How fluctuating estrogen may affect brain energy availability
Think of it like a dimmer switch. The lights don't go out, but the voltage fluctuates. Sometimes the room is bright and clear. Sometimes it dims for a moment before coming back.
During those dimmer moments, tasks that require rapid-fire processing (like retrieving a specific word under social pressure) may take longer. The system isn't broken. It's adapting to a new electrical reality.
This is also why the difficulty often feels worse when you're tired, stressed, or under time pressure. Those conditions already tax your brain's energy budget. Add hormonal fluctuation to the mix, and the retrieval lag becomes more noticeable.
Does Word-Finding Difficulty Get Better After Menopause?

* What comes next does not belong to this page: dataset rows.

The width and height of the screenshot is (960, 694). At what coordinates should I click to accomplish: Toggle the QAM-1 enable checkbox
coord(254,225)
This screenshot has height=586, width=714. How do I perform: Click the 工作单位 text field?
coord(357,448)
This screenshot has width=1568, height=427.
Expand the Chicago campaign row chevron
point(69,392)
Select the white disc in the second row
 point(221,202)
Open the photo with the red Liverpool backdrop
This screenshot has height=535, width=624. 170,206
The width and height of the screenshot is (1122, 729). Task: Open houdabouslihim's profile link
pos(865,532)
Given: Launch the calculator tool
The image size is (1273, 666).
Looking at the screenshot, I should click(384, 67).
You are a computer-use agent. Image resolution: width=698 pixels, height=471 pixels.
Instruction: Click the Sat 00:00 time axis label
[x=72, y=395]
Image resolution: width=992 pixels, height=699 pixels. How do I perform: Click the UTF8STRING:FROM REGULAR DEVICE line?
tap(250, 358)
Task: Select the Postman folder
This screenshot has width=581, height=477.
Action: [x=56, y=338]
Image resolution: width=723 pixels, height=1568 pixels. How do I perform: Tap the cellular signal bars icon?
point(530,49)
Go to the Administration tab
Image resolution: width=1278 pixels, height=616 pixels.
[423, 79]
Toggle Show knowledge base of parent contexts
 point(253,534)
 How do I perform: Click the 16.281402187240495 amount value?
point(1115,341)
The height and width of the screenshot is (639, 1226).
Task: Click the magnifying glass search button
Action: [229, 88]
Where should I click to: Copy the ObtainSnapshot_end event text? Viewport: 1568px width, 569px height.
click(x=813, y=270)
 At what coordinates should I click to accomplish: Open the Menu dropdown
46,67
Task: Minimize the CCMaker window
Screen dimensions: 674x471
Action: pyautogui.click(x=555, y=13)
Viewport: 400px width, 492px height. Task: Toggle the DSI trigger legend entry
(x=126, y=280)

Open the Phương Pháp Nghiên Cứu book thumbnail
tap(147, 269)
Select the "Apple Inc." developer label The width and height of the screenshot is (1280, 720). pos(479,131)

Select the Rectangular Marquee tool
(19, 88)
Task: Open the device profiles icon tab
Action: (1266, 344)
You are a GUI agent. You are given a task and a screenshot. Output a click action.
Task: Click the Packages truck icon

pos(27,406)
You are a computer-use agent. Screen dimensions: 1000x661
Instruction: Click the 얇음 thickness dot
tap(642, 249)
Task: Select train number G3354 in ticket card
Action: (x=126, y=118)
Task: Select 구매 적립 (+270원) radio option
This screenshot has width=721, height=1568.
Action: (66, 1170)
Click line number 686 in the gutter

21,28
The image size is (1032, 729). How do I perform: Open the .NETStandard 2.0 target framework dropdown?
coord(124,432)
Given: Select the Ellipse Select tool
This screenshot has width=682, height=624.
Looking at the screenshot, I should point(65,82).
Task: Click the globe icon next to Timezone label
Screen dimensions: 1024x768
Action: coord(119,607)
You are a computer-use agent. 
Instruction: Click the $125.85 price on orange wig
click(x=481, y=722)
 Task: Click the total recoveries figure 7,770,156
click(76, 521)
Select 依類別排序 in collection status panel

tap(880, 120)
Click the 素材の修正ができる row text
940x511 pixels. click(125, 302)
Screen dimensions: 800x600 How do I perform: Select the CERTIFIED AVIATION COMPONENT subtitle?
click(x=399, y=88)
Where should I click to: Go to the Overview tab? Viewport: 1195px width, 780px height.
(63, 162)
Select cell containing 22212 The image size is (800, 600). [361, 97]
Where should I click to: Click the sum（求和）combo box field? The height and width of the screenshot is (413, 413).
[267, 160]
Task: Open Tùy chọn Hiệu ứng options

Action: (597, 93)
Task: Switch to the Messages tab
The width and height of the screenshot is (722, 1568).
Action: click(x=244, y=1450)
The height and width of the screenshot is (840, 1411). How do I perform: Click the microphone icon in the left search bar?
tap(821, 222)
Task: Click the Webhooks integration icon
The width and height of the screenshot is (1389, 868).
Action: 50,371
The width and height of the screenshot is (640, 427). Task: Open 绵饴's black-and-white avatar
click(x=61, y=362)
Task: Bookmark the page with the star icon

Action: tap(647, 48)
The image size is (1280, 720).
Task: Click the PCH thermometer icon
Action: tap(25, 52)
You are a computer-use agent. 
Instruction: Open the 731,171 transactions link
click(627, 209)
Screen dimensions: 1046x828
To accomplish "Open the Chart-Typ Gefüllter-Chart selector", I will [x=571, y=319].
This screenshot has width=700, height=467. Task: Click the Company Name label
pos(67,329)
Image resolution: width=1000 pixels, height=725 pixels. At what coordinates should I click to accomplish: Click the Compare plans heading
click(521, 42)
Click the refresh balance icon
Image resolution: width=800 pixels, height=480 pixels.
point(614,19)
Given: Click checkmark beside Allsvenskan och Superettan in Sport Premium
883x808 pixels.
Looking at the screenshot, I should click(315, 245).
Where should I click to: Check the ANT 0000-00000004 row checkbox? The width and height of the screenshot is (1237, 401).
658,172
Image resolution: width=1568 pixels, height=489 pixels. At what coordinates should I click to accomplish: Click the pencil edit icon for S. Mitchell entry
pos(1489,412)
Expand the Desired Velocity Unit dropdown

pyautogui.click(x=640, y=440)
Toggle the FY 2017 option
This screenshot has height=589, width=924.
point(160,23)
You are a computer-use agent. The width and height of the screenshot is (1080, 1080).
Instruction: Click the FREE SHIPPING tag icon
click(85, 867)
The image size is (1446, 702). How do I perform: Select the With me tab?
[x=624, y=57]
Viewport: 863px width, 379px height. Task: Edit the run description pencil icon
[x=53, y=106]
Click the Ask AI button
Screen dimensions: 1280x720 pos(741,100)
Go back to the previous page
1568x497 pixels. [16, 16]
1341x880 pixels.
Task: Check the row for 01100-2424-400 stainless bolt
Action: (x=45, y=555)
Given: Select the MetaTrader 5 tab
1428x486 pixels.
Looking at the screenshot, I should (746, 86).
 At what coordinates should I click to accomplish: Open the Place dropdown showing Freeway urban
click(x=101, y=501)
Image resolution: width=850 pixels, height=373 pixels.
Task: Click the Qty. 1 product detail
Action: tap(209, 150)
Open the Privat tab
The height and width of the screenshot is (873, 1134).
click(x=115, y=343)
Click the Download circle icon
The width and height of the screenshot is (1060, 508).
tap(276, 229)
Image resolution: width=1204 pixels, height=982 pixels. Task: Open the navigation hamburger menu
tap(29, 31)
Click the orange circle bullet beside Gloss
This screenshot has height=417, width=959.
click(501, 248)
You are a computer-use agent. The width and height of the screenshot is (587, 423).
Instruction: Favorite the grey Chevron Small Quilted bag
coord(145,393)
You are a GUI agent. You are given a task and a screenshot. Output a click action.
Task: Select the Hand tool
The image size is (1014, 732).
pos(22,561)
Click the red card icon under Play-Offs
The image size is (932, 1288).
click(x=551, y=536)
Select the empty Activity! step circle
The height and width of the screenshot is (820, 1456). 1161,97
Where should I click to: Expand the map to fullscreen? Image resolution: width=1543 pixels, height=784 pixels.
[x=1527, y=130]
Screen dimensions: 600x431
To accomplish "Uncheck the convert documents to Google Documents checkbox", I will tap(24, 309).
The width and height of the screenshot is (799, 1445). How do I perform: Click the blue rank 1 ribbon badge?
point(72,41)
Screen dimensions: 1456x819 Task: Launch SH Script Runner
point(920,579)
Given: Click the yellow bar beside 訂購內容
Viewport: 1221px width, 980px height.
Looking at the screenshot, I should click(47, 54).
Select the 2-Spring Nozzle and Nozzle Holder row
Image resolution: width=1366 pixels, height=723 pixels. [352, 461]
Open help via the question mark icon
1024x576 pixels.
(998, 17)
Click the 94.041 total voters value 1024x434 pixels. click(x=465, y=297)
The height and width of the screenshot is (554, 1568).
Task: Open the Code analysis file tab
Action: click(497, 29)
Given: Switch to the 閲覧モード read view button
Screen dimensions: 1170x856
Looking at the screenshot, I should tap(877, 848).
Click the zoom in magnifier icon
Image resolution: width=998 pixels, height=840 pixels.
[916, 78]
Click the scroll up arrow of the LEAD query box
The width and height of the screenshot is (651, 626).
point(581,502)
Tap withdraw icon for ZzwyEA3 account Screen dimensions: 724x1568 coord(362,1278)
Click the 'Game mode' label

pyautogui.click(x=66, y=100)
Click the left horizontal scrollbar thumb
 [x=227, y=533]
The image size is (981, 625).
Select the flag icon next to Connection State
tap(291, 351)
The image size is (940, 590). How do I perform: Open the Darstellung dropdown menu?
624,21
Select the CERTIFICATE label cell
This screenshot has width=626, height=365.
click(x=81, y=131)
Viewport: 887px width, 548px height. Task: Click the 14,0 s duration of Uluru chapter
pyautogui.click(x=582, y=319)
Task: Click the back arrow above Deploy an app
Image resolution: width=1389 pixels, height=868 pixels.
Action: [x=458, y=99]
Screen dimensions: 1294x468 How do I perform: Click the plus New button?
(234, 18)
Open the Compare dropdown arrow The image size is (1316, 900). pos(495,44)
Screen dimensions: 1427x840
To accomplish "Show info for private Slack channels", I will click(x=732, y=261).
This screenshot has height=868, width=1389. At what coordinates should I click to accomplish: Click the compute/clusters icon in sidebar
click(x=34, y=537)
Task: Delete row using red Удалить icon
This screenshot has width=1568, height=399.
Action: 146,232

The perimenopause transition: fluctuation, then adaptation
For most women, these cognitive symptoms are most noticeable during the transition itself, when hormonal fluctuation is at its peak. Research suggests that many women report improvement after menopause, once hormone levels stabilize at their new baseline and the brain has adapted accordingly.
This isn't a trajectory of decline. It's a period of adjustment.
Why Forgetting Words Feels So Frightening
Knowing the biology doesn't erase the experience.
It's embarrassing to lose a word in front of people. It's frightening to feel your brain hesitate when it used to be quick. It's disorienting to not trust a mind you've always relied on.
And it's especially difficult in a culture that treats cognitive changes in midlife women as either a punchline or a crisis.
Your frustration is valid. Your fear makes sense. And neither of those feelings means something is seriously wrong.
You are not less intelligent than you were. You are not losing yourself. You are navigating a biological transition that affects systems you were never taught to expect would change.
What Comes Next
This article isn't going to end with a fix, because there isn't a quick one. And anyone who promises otherwise is oversimplifying.
What there is, instead, is an invitation.
The more you understand about how your brain uses energy, the less frightening these moments become. The more you recognize lag for what it is, the easier it becomes to wait out the pause without panic. And the more we talk about this openly, the less isolated any of us have to feel when the word just won't come.
Your brain is still yours. It's still working. It's just working with different inputs than it used to.
That's worth understanding.
This article is for educational purposes only and is not intended to diagnose, treat, or replace professional medical advice. If you have concerns about cognitive changes, please consult a qualified healthcare provider.